Thursday, September 20, 2012

Friends

September 19th

I had a moment today of really feeling the imminence of my leaving, several actually. This evening I sat outside with Djeneba eating the first corn of the season (grilled on a charcoal brazier for us by her teenager sister/nieces) and talking about how some day she'd like to move up in the system and become a pediatrician (she's an IB, one step above an AIS, but below an IDE and then the pediatric attache). We watched Rashid play, giggling, eating (and dropping) his corn, as we looked at Mariam's photos and commented on the ones of ourselves. When Mariam and Mohamad got back from buying juice she and Djeneba started talking in Moore. I considered leaving but stayed, enjoying just being in the presence of people who make me so genuinely happy to see them. I love that when I see my staff or my ASCs for the first time after being away I just feel so giddy, like my smile can't get any bigger because I'm so happy to have the chance to exchange the same old greetings, attempting to infuse them with the joy and warmth I feel so they know that for me it's not just the same old rote speech, that I actually want to know about their family and their health and their fields and their work.

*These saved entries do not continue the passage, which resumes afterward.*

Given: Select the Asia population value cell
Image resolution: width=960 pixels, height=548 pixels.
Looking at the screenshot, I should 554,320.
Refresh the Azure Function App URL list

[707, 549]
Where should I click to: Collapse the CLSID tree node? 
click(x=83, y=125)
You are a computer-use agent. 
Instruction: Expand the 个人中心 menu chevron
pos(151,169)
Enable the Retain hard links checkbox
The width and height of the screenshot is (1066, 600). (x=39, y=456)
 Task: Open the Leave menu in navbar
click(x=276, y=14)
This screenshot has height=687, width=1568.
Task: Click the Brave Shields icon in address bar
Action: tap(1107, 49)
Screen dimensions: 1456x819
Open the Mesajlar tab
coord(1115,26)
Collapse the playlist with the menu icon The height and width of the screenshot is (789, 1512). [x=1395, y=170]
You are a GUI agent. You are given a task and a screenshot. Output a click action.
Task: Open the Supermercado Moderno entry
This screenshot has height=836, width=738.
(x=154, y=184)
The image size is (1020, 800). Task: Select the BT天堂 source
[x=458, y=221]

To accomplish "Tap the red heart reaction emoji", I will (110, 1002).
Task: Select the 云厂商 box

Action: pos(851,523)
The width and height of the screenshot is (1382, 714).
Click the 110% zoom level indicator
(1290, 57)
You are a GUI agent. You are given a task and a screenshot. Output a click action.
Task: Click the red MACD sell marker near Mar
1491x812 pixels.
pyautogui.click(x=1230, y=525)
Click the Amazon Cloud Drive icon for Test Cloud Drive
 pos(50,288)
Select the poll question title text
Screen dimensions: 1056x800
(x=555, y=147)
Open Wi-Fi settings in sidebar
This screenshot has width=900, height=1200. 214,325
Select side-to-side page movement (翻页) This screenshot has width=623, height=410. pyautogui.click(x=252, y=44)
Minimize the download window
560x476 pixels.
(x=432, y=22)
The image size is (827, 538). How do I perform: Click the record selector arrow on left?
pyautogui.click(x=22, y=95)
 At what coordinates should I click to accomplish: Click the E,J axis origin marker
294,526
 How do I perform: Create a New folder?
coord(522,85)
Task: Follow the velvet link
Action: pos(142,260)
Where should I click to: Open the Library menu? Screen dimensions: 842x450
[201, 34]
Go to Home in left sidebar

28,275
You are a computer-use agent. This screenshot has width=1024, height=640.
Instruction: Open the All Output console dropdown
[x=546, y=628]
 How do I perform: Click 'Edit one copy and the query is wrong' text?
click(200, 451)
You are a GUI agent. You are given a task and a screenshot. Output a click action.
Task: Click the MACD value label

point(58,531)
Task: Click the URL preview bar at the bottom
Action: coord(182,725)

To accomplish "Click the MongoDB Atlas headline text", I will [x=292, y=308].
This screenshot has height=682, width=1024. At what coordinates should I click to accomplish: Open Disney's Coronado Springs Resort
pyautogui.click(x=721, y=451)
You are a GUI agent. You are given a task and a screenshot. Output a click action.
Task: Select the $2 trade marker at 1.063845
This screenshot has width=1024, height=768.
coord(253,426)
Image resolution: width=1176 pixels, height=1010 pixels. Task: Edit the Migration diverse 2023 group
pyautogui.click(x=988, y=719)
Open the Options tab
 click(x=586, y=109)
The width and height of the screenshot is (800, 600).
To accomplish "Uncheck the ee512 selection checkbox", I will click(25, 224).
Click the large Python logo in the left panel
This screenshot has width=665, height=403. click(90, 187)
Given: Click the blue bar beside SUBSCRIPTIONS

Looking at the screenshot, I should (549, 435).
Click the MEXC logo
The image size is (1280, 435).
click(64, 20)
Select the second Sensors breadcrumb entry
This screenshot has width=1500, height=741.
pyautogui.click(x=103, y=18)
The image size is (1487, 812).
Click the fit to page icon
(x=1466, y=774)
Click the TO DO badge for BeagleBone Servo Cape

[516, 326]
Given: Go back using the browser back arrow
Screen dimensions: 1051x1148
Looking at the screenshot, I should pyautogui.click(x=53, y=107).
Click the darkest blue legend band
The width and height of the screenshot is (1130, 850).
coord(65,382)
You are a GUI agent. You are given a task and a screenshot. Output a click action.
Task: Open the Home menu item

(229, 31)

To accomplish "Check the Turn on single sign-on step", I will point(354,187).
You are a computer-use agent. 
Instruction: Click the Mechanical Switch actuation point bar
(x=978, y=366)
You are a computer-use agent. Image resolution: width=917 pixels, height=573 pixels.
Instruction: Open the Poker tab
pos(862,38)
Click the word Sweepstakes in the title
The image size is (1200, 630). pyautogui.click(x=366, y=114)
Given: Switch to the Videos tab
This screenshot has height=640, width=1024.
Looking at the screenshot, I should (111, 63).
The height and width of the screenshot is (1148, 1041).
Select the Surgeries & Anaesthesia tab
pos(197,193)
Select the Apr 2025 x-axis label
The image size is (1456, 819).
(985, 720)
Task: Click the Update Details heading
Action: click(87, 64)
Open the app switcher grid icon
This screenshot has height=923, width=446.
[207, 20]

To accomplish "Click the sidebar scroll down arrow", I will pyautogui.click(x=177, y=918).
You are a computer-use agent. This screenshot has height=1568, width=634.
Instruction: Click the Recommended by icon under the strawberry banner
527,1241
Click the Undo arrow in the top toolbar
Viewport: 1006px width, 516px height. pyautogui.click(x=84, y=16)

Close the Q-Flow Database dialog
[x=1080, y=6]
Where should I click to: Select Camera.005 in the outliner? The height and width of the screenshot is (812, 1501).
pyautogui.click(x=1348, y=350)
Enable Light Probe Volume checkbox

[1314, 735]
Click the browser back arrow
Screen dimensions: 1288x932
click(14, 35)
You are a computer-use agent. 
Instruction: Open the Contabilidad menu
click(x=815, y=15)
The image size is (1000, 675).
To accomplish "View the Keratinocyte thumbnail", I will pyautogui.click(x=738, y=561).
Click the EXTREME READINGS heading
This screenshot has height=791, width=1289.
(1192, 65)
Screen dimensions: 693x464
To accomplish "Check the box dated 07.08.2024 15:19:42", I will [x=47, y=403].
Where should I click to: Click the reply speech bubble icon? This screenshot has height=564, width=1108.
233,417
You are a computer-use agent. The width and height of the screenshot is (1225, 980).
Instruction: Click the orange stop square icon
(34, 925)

When the mosquitoes were getting thick and it was getting dark I finally excused myself to come home and drink my tea and read my book. I'm reading an anthology of travel stories, and now have about 20 more places on my list of places I want to visit. One was about Orr Hot Springs! I couldn't help but giggle, I can't wait to go back someday. The one that got me out of my book and onto my computer to write was a guy visiting Dubai, describing his flight as he left. I remembered that I, too, will be taking an Emirates plane and changing flights in Dubai, that I'm about to embark on a series of flights that will be longer than any trip I've ever taken. I guess LA to Sydney, Australia was the longest single flight, but I'm going to have 3 flights on this trip of at least 8 hours apiece (Ouaga to Adis Ababa to Delhi, then from Doha to London). And the thought made me really excited! Even the hassle of air travel still holds a level of wonder and adventure that I remember as a kid. Then the image of leaving the Ouaga airport for the last time made me almost cry. I don't even begin to know how to work out my feelings of being here, of preparing myself and my friends for when I leave here. Every time someone asks and exclaims over how soon I'm leaving I tell them (only half joking) that they can't talk about it, it makes me too sad. Even the frustrations, the delays, the annoying idiosyncrasies of being here – I'm going to miss them. I'm going to miss searching frantically for PAM papers and notebooks all over the CSPS, miss the fact that I can show up late to anything knowing it will never start on time, miss the amusing frustration of microphones that never ever work even though people insist on still using them despite being totally incomprehensible to the audience.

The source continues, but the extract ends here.